COVID-19-related Money Laundering and Terrorist Financing Risks and Policy Responses
Paris, 4 May 2020 – The COVID-19 pandemic has led to unprecedented global challenges, human suffering and economic disruption. It has also led to an increase in COVID-19-related crimes, including fraud, cybercrime, misdirection or exploitation of government funds or international financial assistance, which is creating new sources of proceeds for illicit actors. Using information provided to the members of the FATF Global Network on 7 and 23 April, this paper identifies challenges, good practices and policy responses to new money laundering and terrorist financing threats and vulnerabilities arising from the COVID-19 crisis.

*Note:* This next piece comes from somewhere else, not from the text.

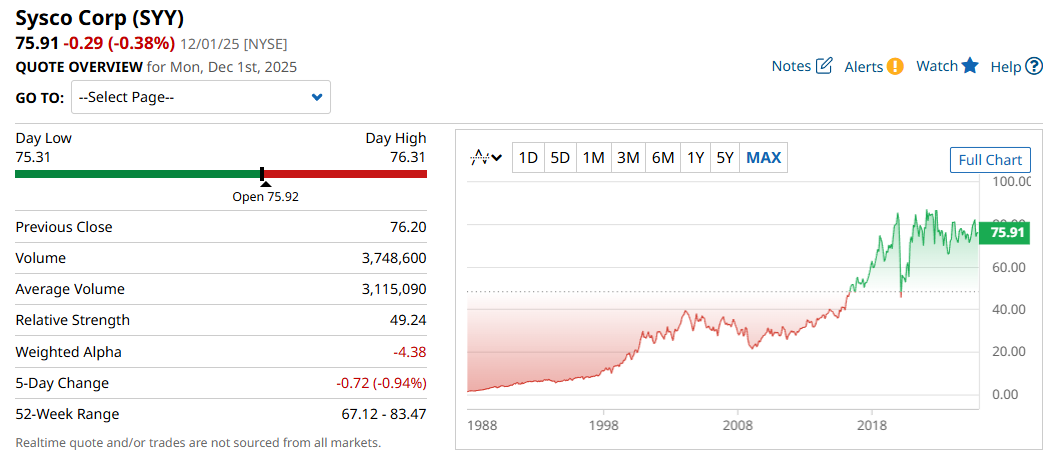Show the 6M chart range
Screen dimensions: 1054x455
[662, 158]
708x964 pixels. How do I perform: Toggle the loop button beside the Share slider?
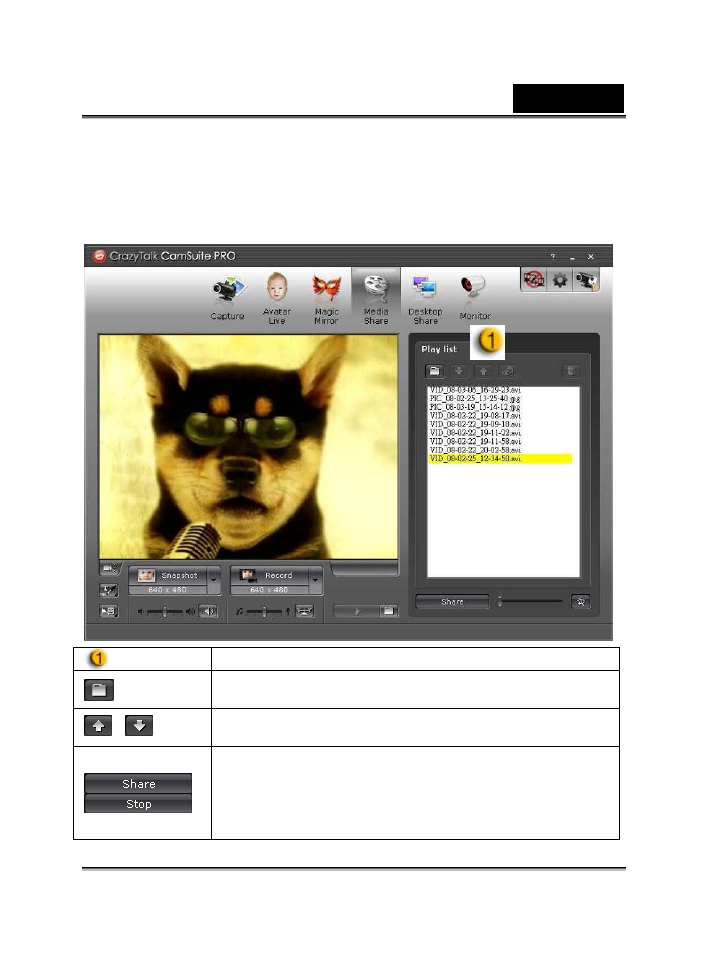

As the world is focusing on responding to the COVID-19 pandemic, it is impacting on the ability of government and the private sector to implement anti-money laundering and counter terrorist financing (AML/CFT) obligations in areas including supervision, regulation and policy reform, suspicious transaction reporting and international cooperation. This could lead to emerging risks and vulnerabilities that could result in criminals finding ways to:
- Bypass customer due diligence measures;
- Increase misuse of online financial services and virtual assets to move and conceal illicit funds;
- Exploit economic stimulus measures and insolvency schemes as a means for natural and legal persons to conceal and launder illicit proceeds;
- Increase use of the unregulated financial sector, creating additional opportunities for criminals to launder illicit funds;
- Misuse and misappropriation of domestic and international financial aid and emergency funding;
- Exploit COVID-19 and the associated economic downturn to move into new cash-intensive and high-liquidity lines of business in developing countries.